Он подошел к граммофону, стоявшему на одном из столиков, и включил его. Мелодия расплылась по дому. Рикардо стоял, задумчиво глядя на вращавшийся диск, потом тяжело сел на потертый диван. Напротив, над каменным камином, висел портрет его деда, написанный за год до его смерти. Серебристая борода закрывала щеки. В блестящих глазах можно было видеть дикую силу гор Абруцци и почти яростную жажду жизни. В конечном итоге Эмилио Вакаресса с его матовой кожей и черными зрачками мог сойти за выходца с Востока. Его сын Хулиано был почти копией отца.

Странно, но Рикардо был похож не на них, а на свою мать, Виргинию. То же вытянутое лицо, тот же орлиный нос, слегка выгнутый к ноздрям. «Вы, Вакаресса, — мужланы!
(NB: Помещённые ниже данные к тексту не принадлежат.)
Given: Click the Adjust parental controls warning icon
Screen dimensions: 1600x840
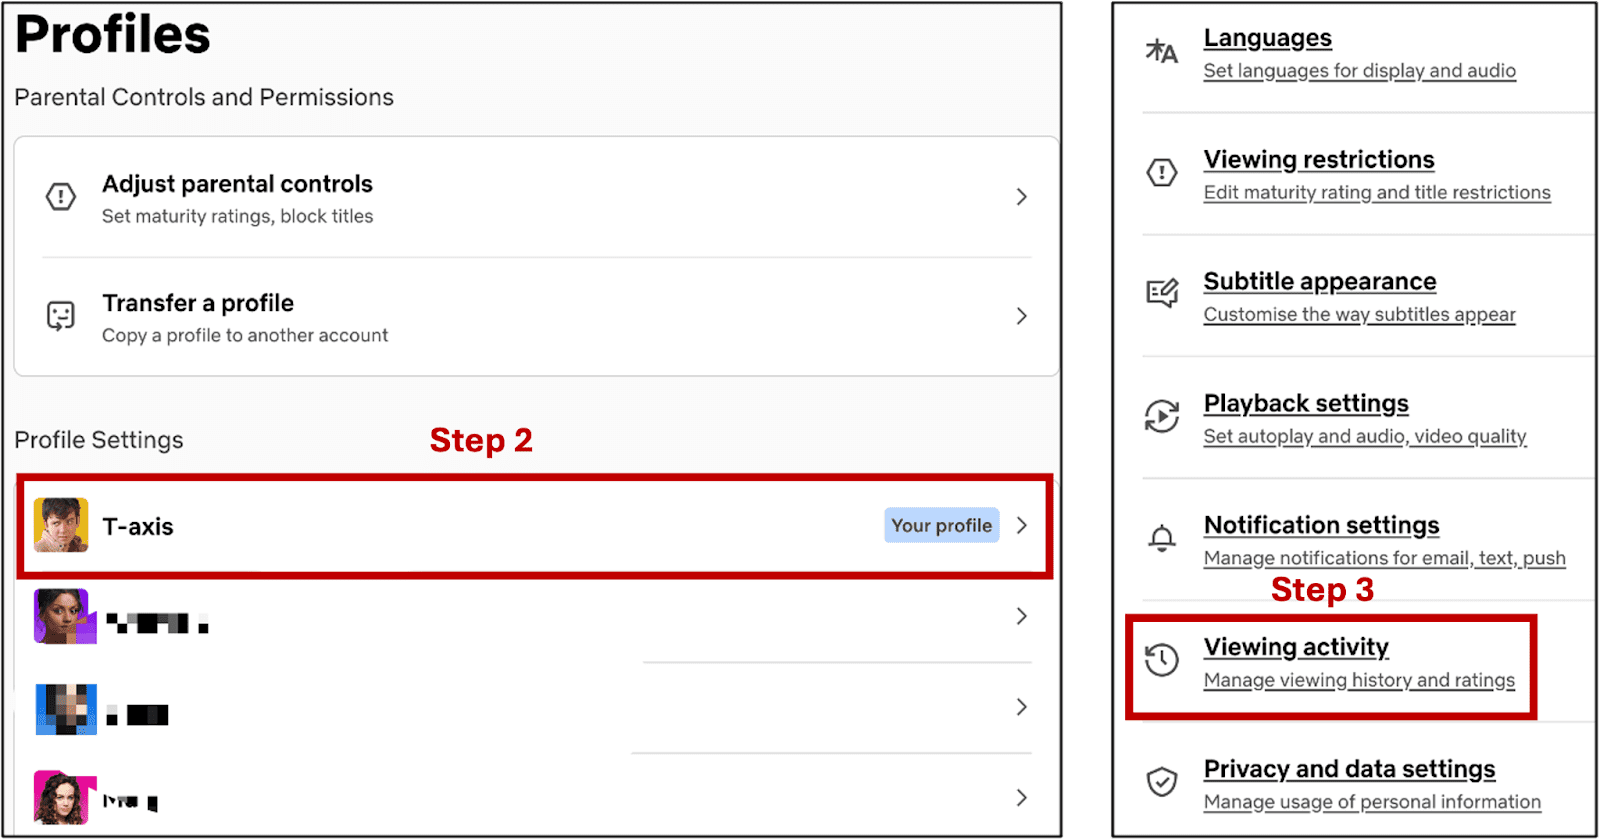Looking at the screenshot, I should (x=61, y=196).
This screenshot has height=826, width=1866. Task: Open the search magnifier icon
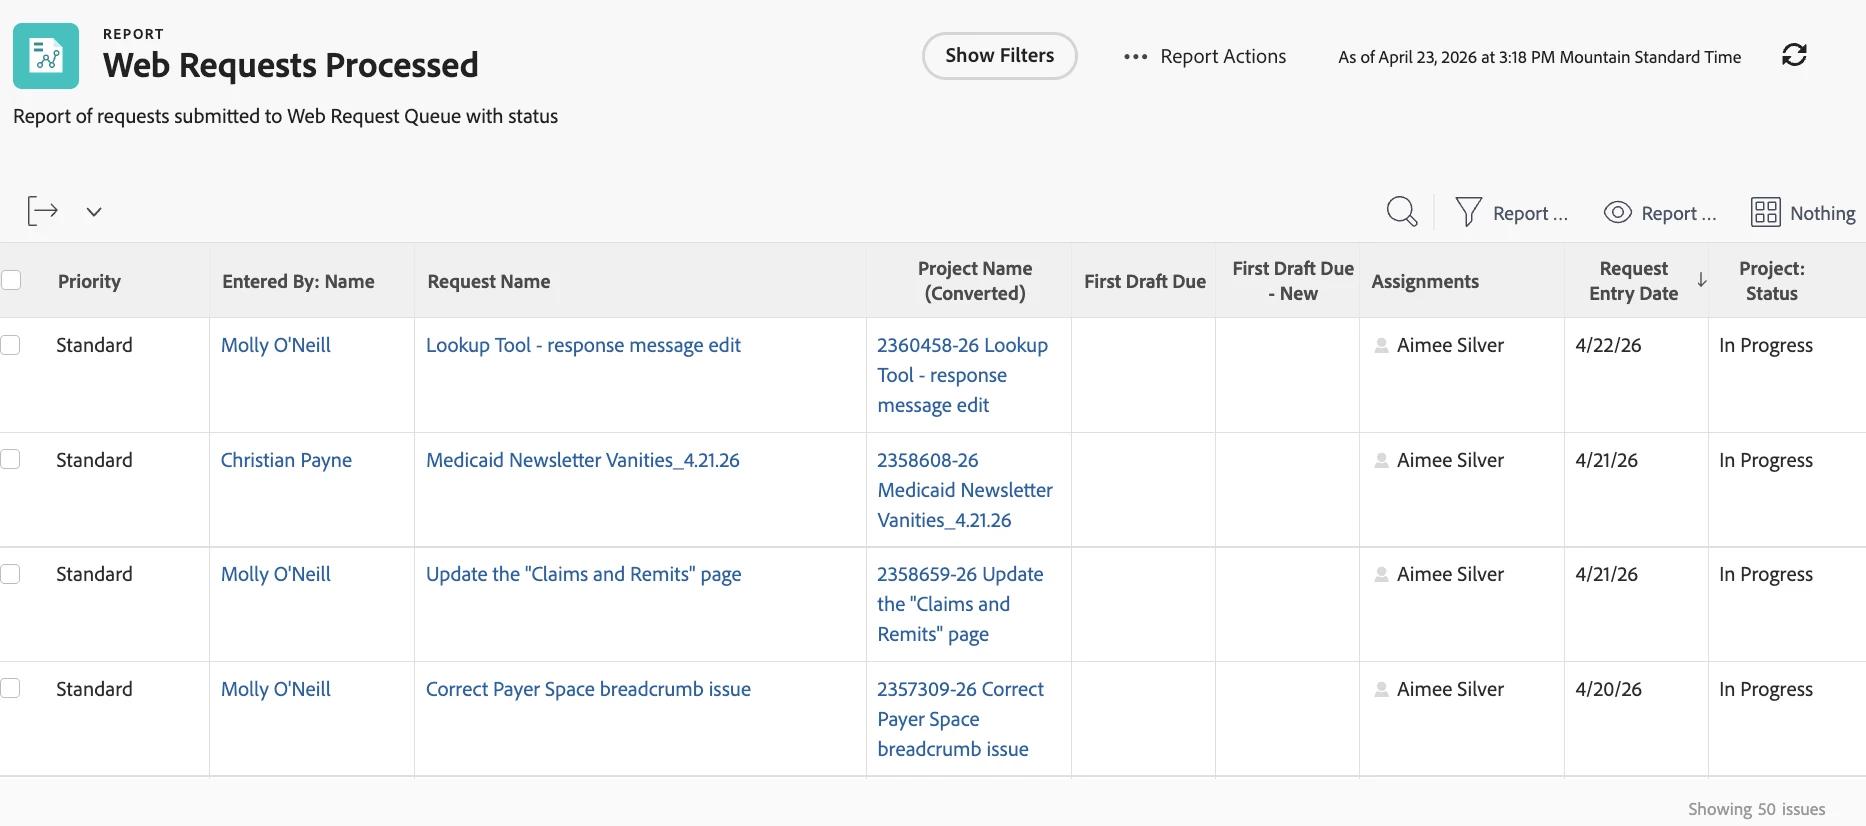point(1401,212)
Мы, Гримо, — аристократы!» Сколько раз слышал он эту злую шутку молодой жены в адрес выводившего ее из себя мужа. Однако все знали, что голубой крови в Гримо было не больше, чем в роде Вакаресса.

Его мать и отец в ссорах ограничивались словесной перепалкой. Своим браком они были обязаны страсти патриарха к Франции. Молодые люди встретились летом 1888 года на Лазурном берегу в Каннах, куда Эмилио отвез семью. Им было по двадцать лет. Возникла любовь с первого взгляда. Три месяца спустя Хулиано и Виргиния поженились.

А что сегодня осталось от опор, на которых покоилось детство Рикардо? Кузены, кузины, тетки или дядья были ему чужими. Безразличие к ним зародилось в нем ровно десять лет назад: апрельским утром 1920 года. Накануне отец Рикардо задул пятьдесят одну свечу в окружении всех родственников. День рождения, по меркам империи Вакаресса, прошел великолепно.

вернуться

4

Друг (исп.).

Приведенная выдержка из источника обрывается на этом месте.